Data entries
.....
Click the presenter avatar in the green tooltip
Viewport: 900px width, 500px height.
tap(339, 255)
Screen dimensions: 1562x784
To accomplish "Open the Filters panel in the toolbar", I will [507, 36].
.....
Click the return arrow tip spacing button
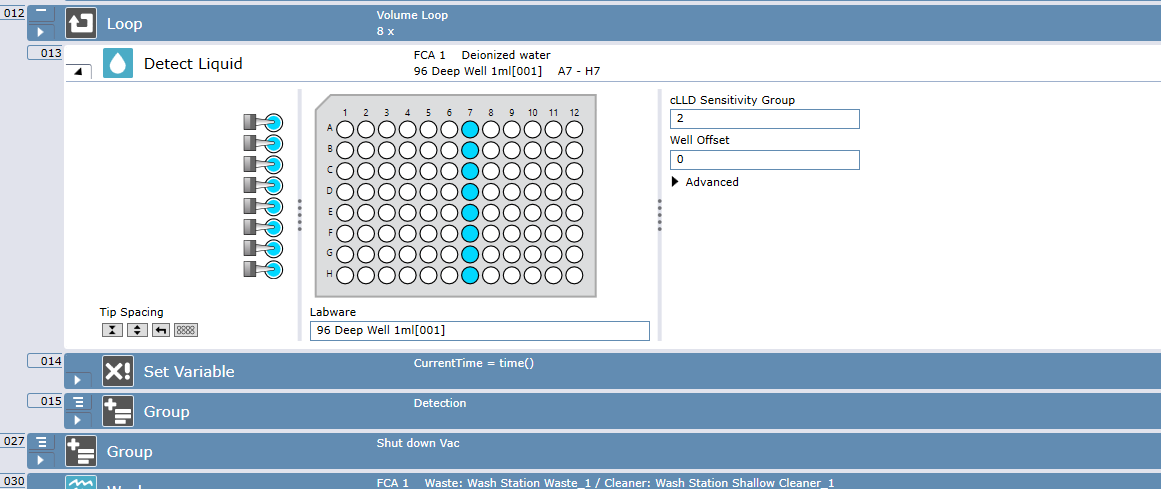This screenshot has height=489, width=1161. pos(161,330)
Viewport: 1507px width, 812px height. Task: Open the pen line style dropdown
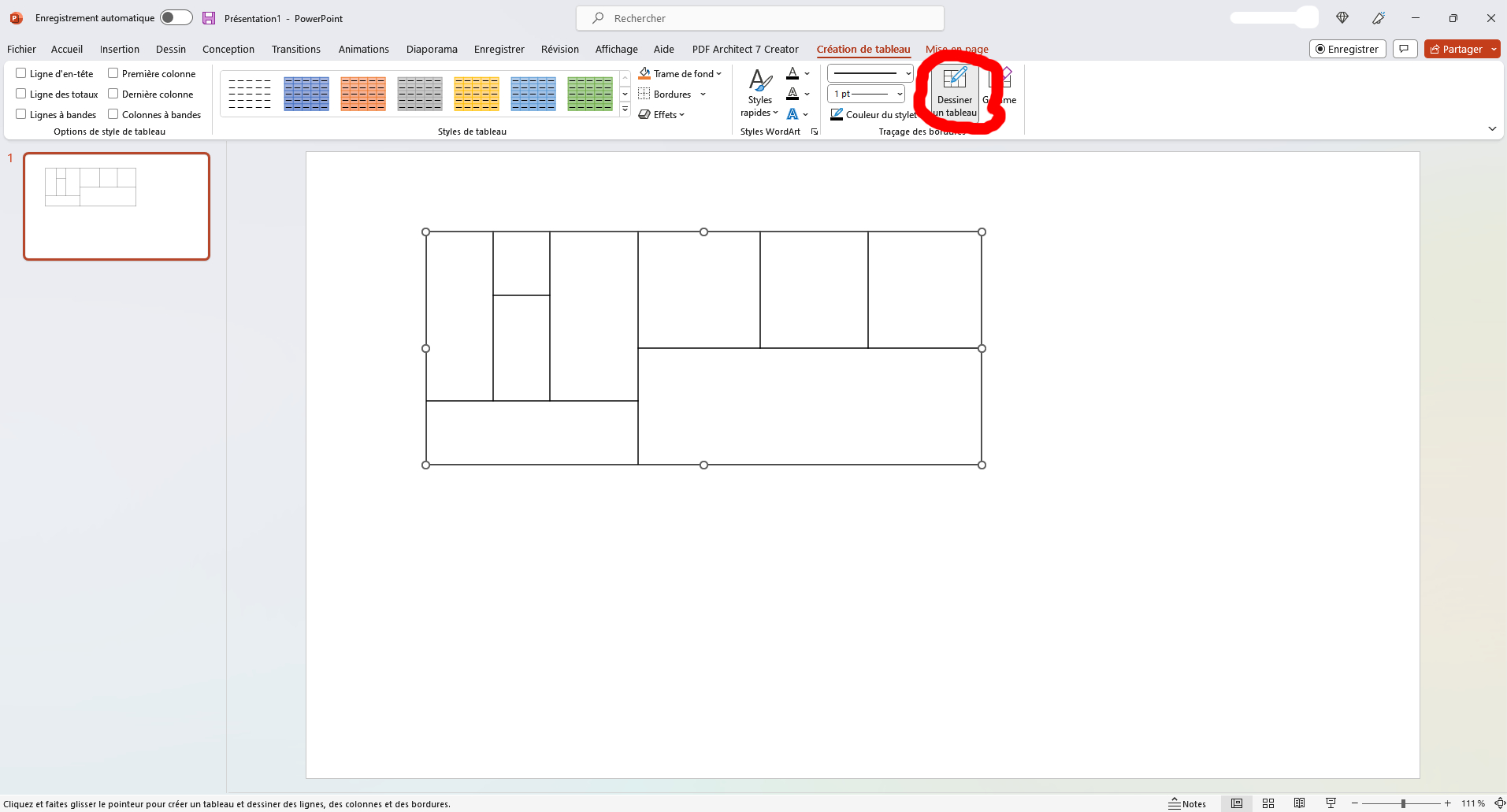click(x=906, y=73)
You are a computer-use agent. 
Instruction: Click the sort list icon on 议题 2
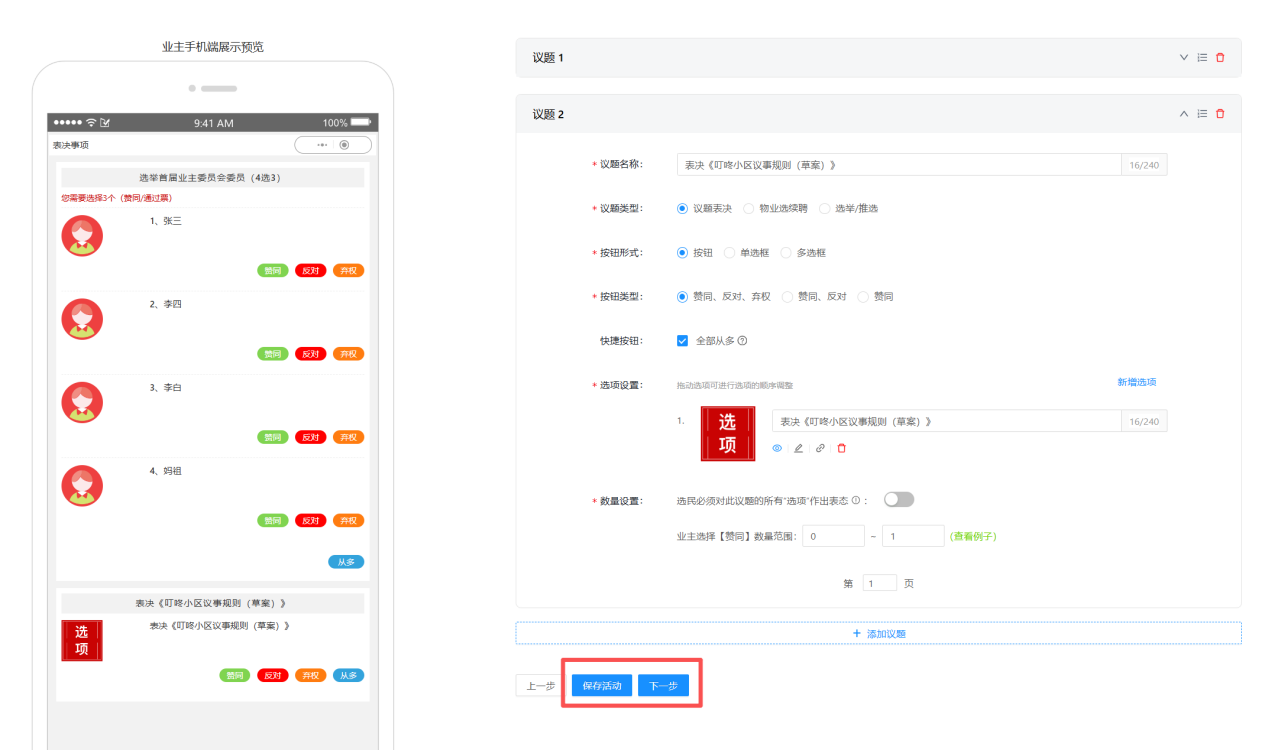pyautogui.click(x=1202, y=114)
.....
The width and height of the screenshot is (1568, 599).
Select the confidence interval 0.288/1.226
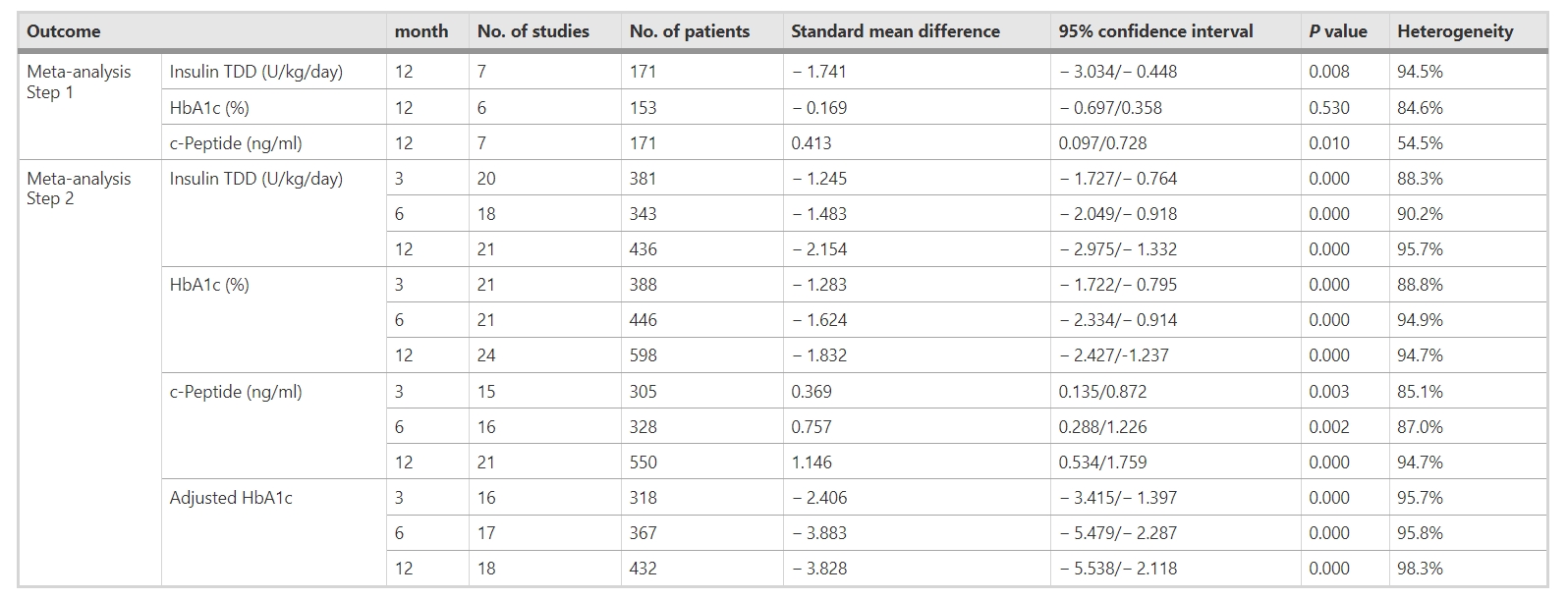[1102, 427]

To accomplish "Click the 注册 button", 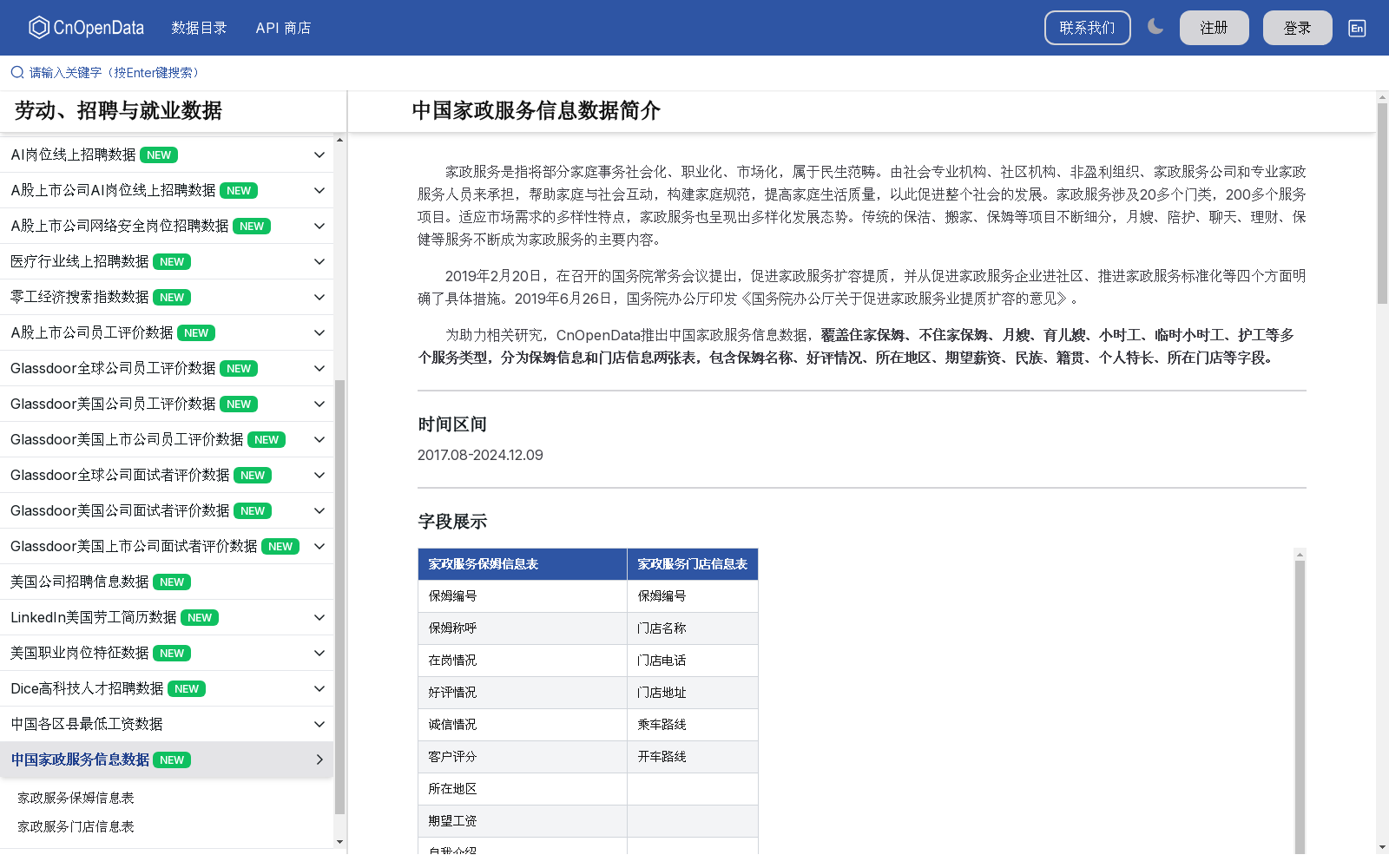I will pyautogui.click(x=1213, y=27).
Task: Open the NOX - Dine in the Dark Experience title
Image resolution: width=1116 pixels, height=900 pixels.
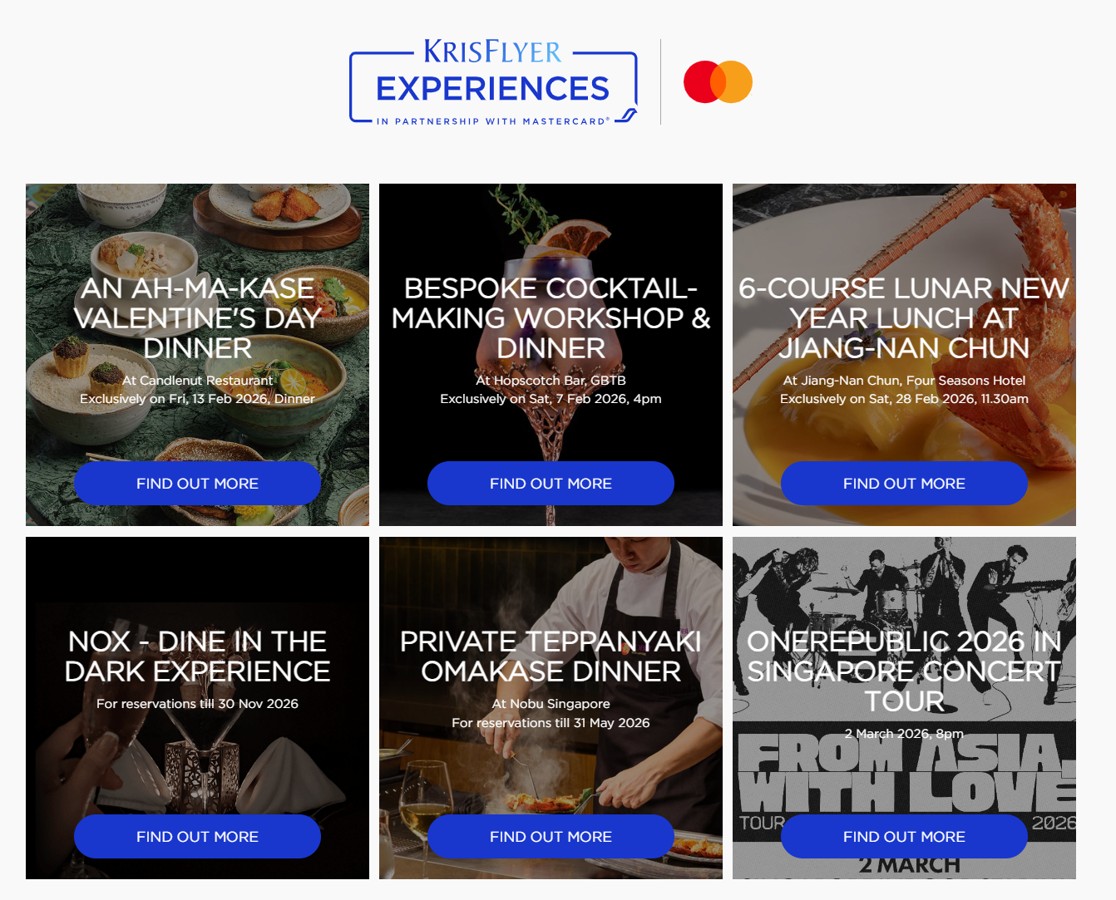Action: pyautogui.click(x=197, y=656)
.....
## WHAT THIS TASK INVOLVES
Which of the lines above contain the word "Viewport"? Pick out each one and copy it.

## FINISHED ANSWER
Viewport: 900px width, 500px height.
Viewport: 1507px width, 812px height. Task: Open the pen line style dropdown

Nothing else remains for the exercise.